Victim of Your Father's Agony continues with progressive rock, but in "their very own way." Jürgen Meurer of Betreutes Proggen also praised the album's reliably "good-humoured 70s-inspired prog" and only criticised the playing time of 38 minutes.

Syndenes Magi was praised by Thoralf Koß for Musikreviews.de as a "retro-progressive masterpiece from Norway, atmospherically moving between KING CRIMSON and PINK FLOYD".
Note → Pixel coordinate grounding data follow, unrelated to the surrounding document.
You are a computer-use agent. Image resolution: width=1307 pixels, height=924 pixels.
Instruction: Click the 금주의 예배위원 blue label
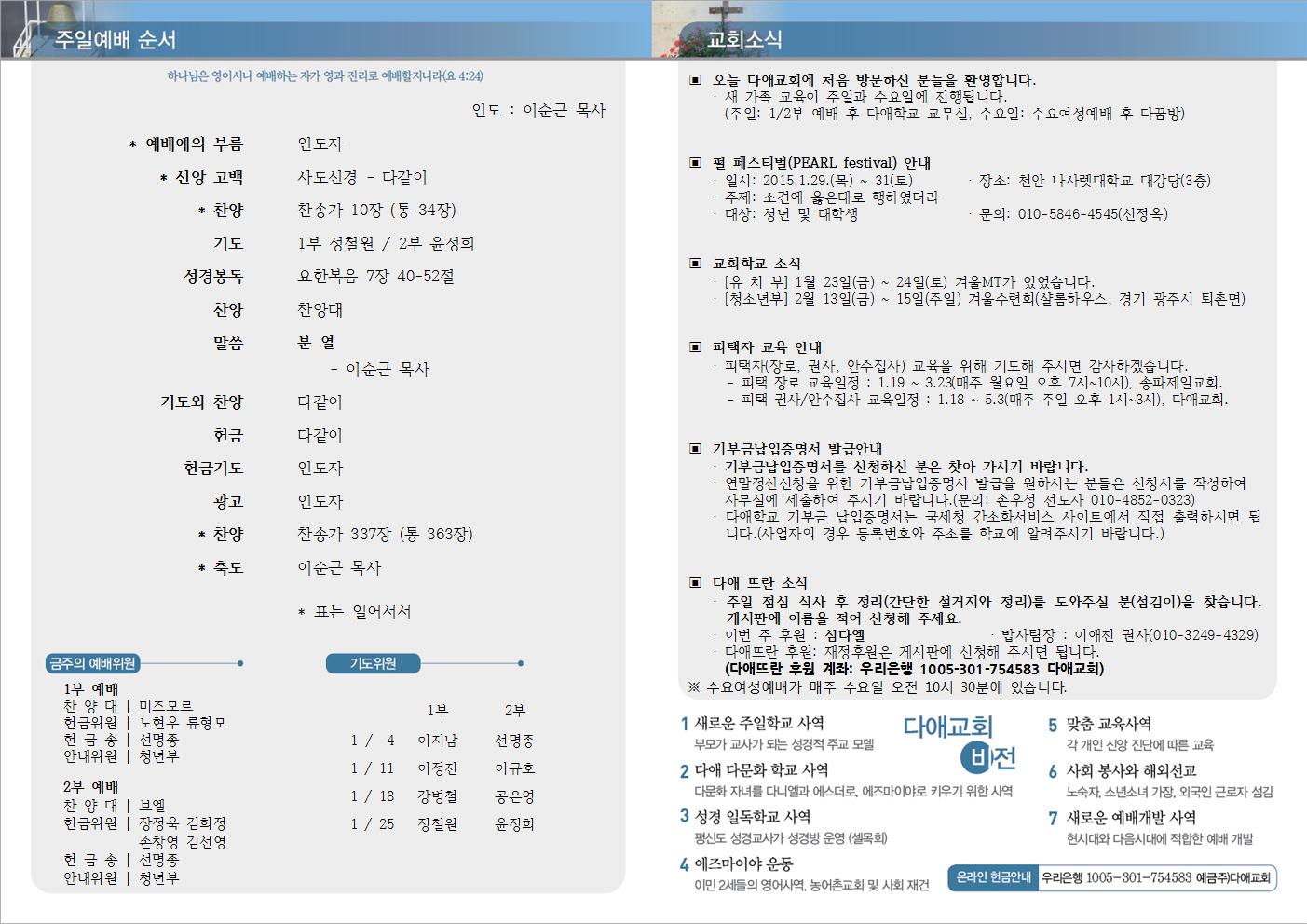point(92,663)
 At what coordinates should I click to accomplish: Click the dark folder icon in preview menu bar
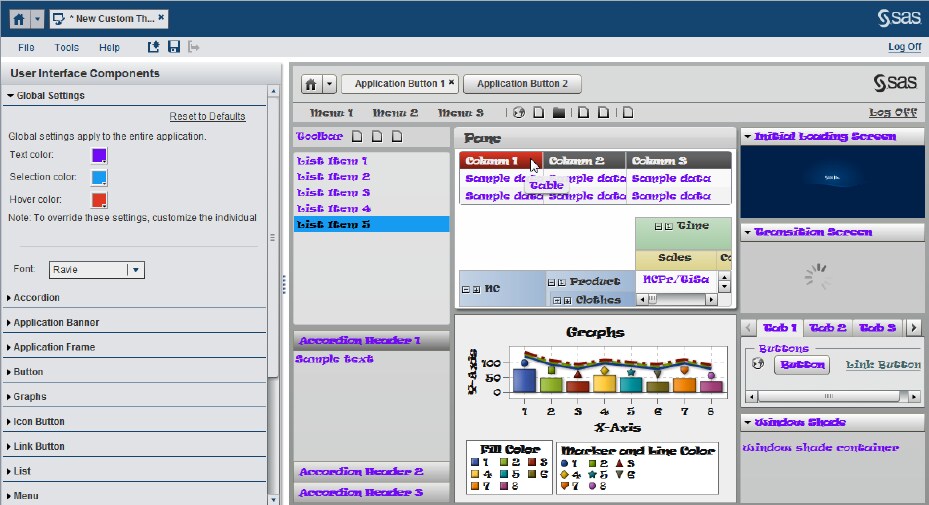pos(559,113)
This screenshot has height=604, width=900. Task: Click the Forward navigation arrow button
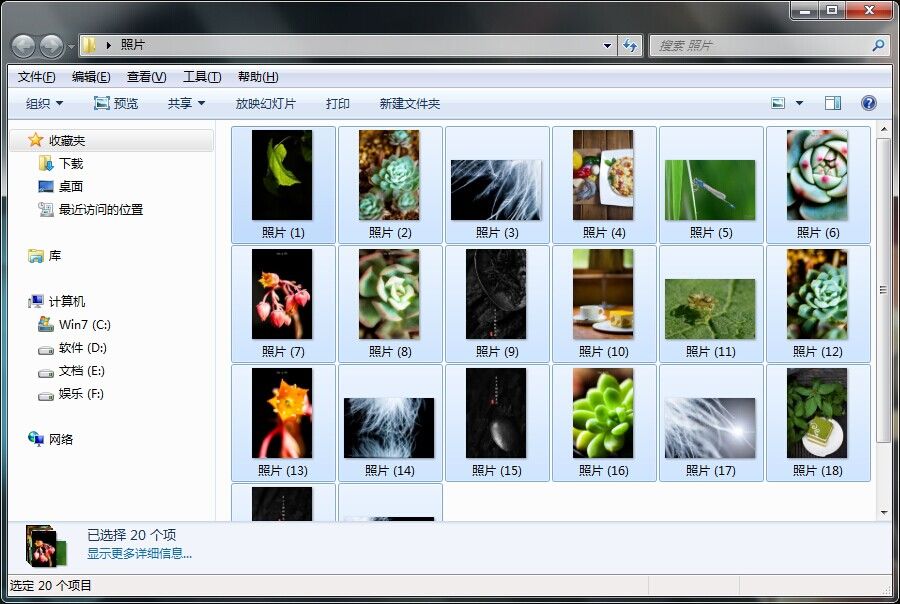[51, 45]
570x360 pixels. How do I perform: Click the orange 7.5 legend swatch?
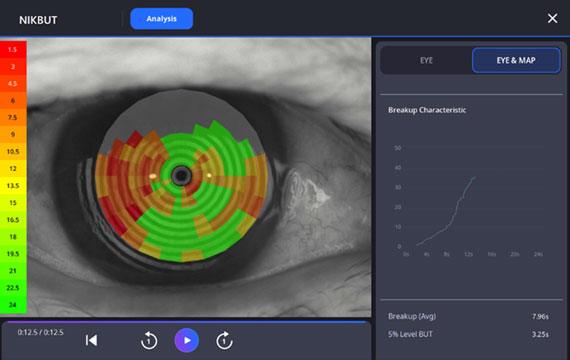pos(13,117)
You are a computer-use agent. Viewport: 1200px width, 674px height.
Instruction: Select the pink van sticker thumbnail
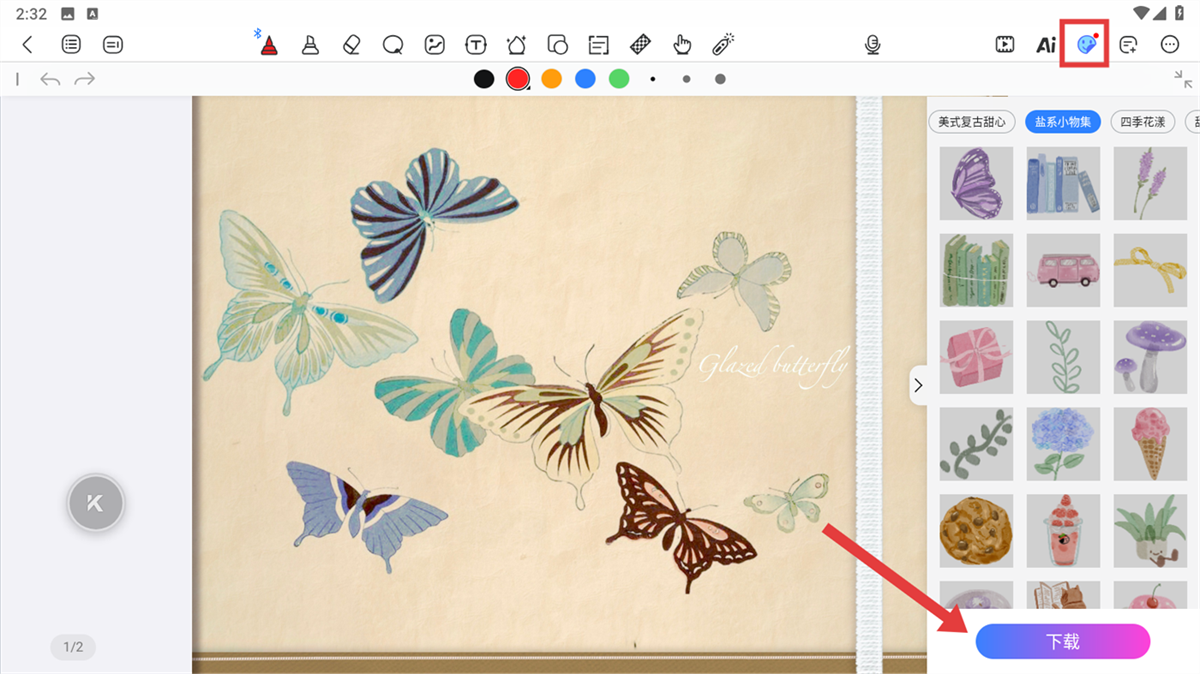(1063, 270)
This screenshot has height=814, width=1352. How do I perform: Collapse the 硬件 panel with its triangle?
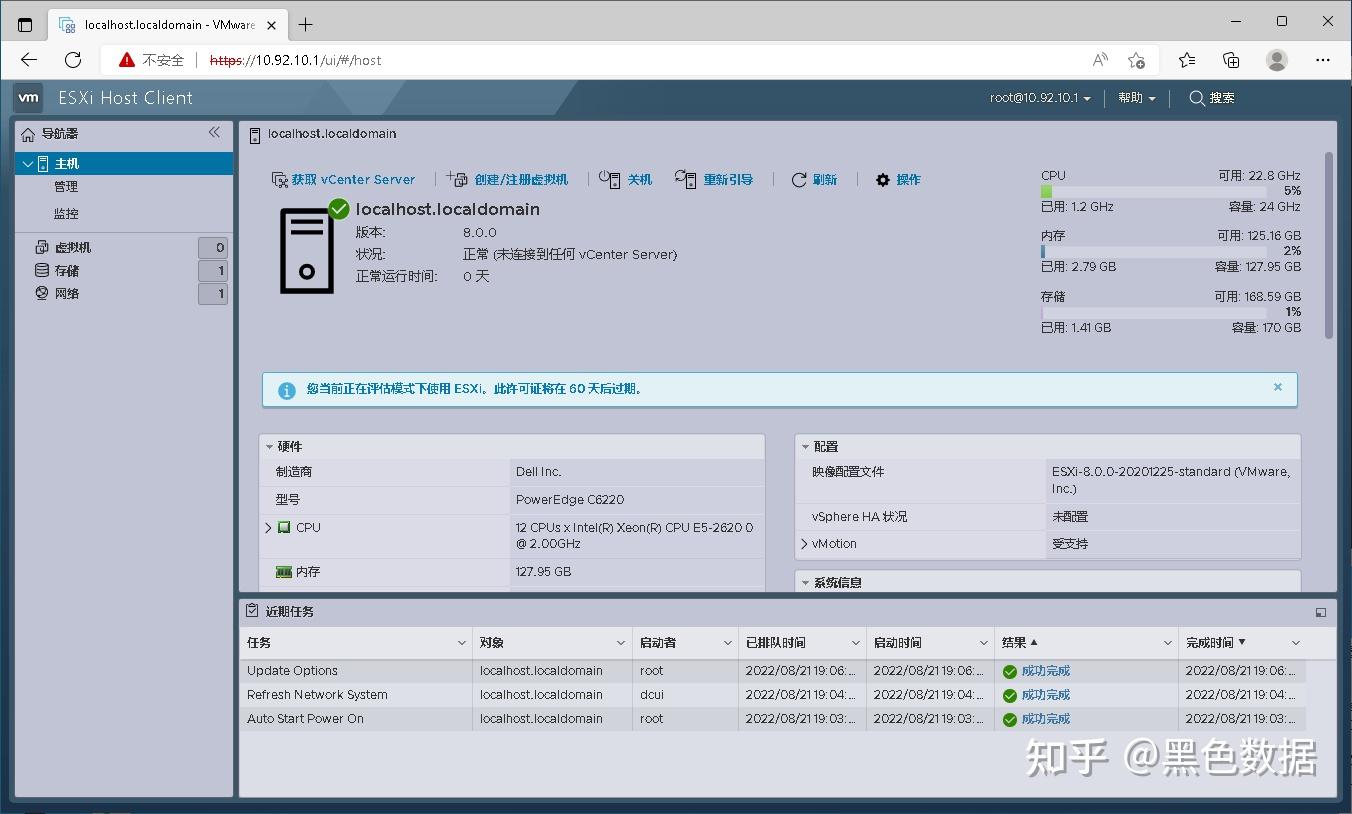coord(268,446)
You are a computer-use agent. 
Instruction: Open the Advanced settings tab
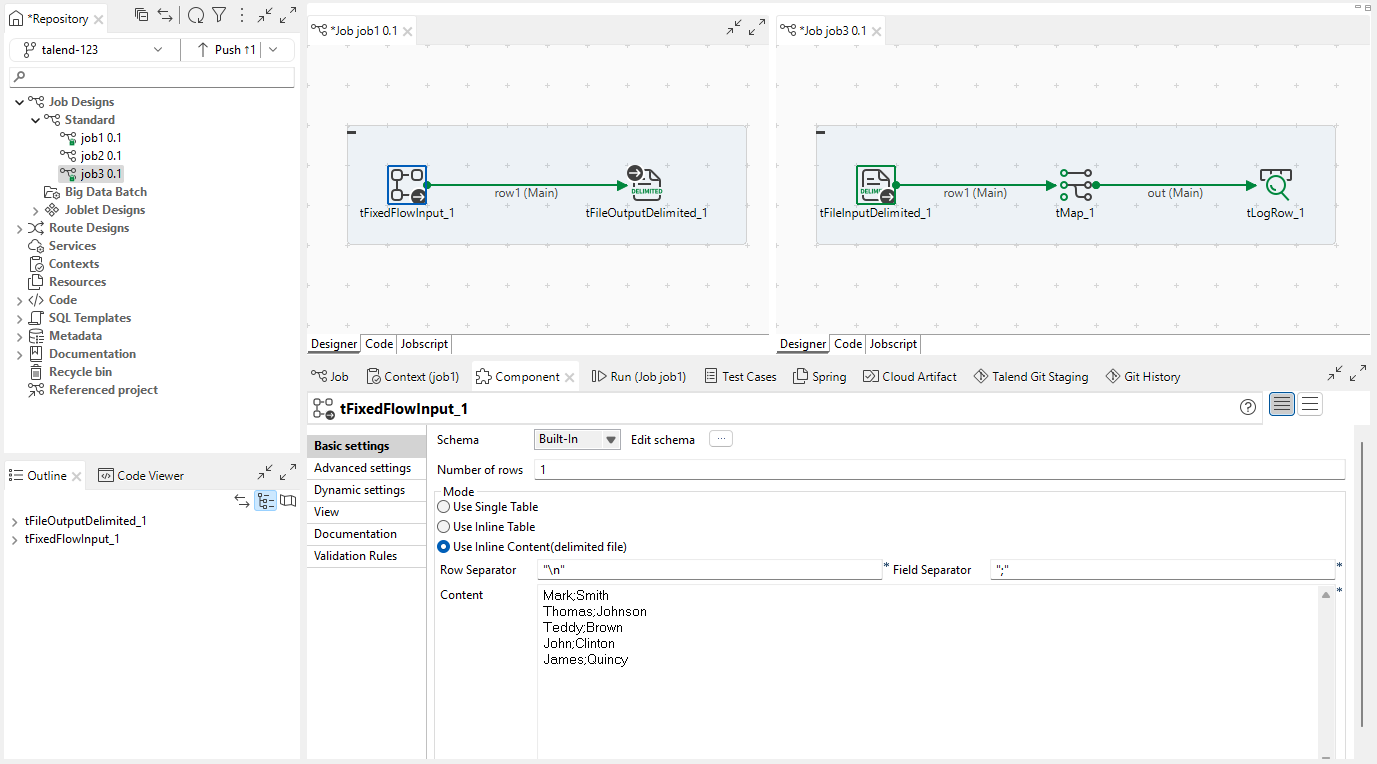click(362, 468)
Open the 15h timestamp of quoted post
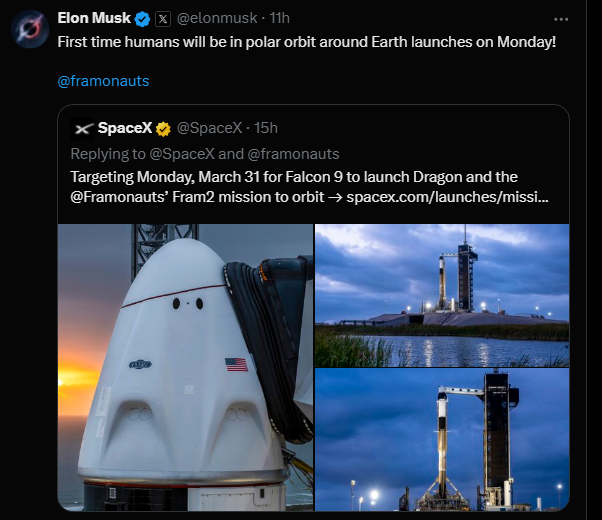Image resolution: width=602 pixels, height=520 pixels. coord(266,128)
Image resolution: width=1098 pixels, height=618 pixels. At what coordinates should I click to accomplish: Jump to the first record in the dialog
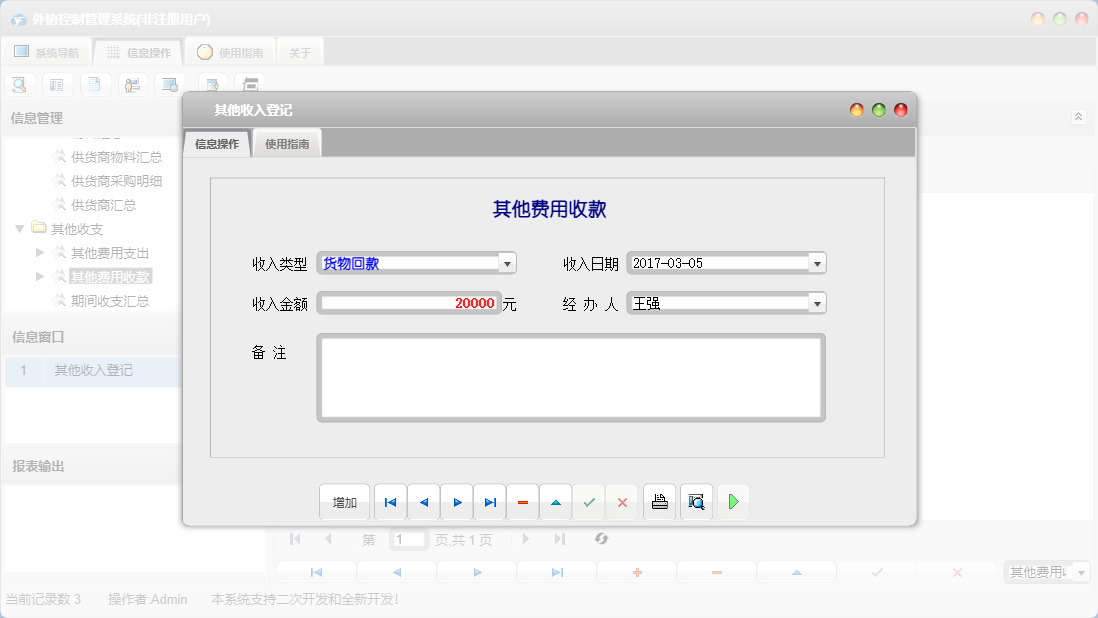[390, 502]
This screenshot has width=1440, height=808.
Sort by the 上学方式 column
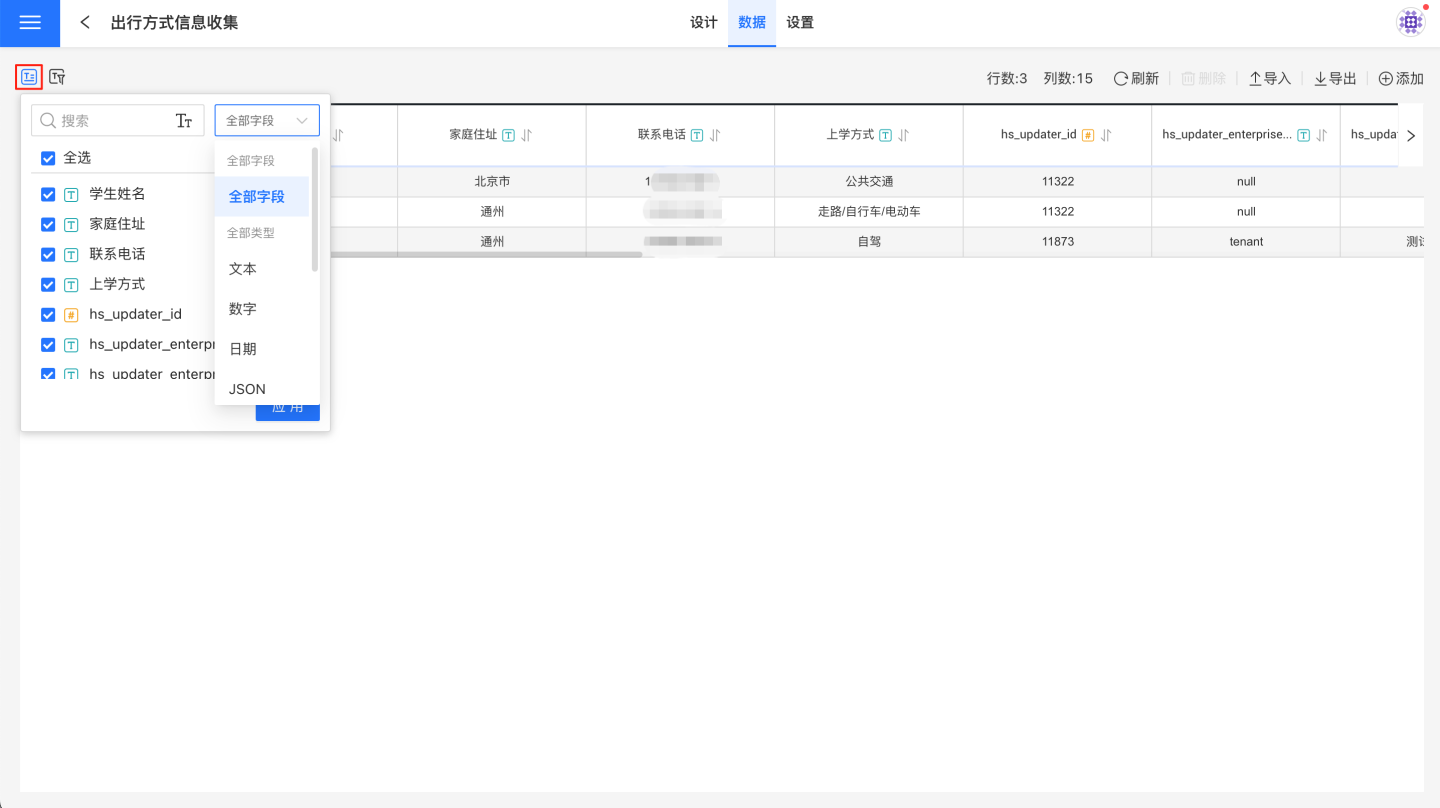pos(904,135)
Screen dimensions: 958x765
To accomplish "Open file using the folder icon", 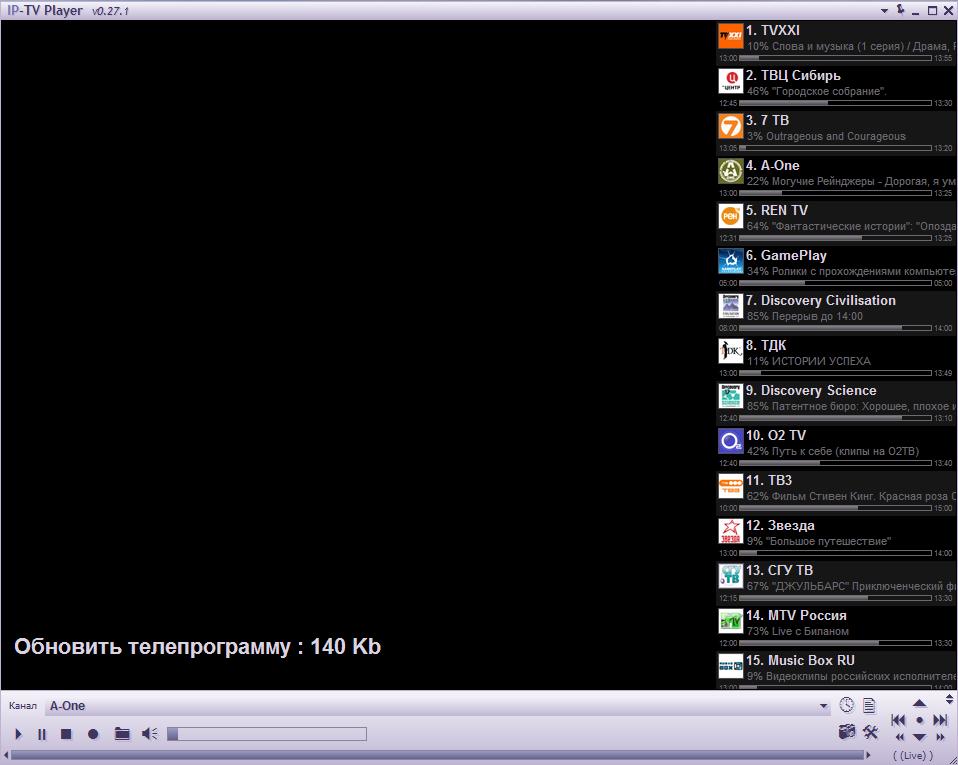I will tap(122, 734).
By the bands seventh album, Magic and Madness, they became a leading retro-prog band in Norway. Andreas Schiffmann declared the album "an abrasion-proof long-runner with addictive potential and a contender for the title 'Prog Record of the Year'". Other reviews were also full of praise, saying that the album was a "firework of ingenious ideas, of great songs performed with unbeatable nonchalance". Others were critical, such as by Frank Jäger of Powermetal.de, about the production being too uniform. The album was repeatedly criticised for its lack of originality.

== Discography ==
Full Length
- 2003: Progeria [mini album] (Børse Music)
- 2004: Far Out in Aradabia (Børse Music)
- 2010: Strange Frame of Mind (Pancromatic)
- 2013: Picture in a Dream (Black Widow Records)
- 2015: Victim of Your Father’s Agony (Black Widow Records)
- 2017: Syndenes Magi (Apollon Records: PROG/Børse Music)
- 2020: Madness & Magic (Karisma Records/Børse Music)
- 2023: The Magic of Sin (Karsima Records/Børse Music) [reworking of Syndenes Magi with English lyrics]
Live
- 2018: Live at Avantgarden (Apollon Records: PROG/Børse Music)
Compilations
- 2011: Progeria / Far Out in Aradabia (Pancromatic)
- 2021: I – III (Karisma Records/Børse Music)
- 2024: IV – VI (Karisma Records/Børse Music)
Singles & EPs
- 2015: Sad Without You / Italian Class / TV 3 (Crispin Glover Records)
- 2015: Prevail to Fail / Pictures in a Dream (feat. Rune Sundby, Crispin Glover Records)
- 2018: De Dødes Tjern / Step into the Fire (Apollon Records: PROG/Børse Music)
- 2022: Baklandet Café / Dyrevise (feat. Øystein Dolmen, Crispin Glover Records)

== Members ==
=== Current members ===
- Jostein Smeby – guitar, vocals (1997–2004, 2006–present)
- Eskil Nyhus – drums (2002*–2004, 2006–present)
- Stig Arve Jørgensen – keyboards, acoustic guitar, vocals (2004, 2006–present)
- Erik Paulsen – bass (2006–present)
- Alessandro Elide – percussion (2018–present)

=== Former Members ===
- Tommy Ingebrigtsen – rhythm guitar, theremin (1997–2004)
- Terje Nyhus – bass (2002*–2004)
- Magnar Krutvik – keyboards, acoustic guitar (2003–2004)

(*) Eskil and Terje Nyhus played on the band's October 2002 demo; it is unclear how long they were members prior.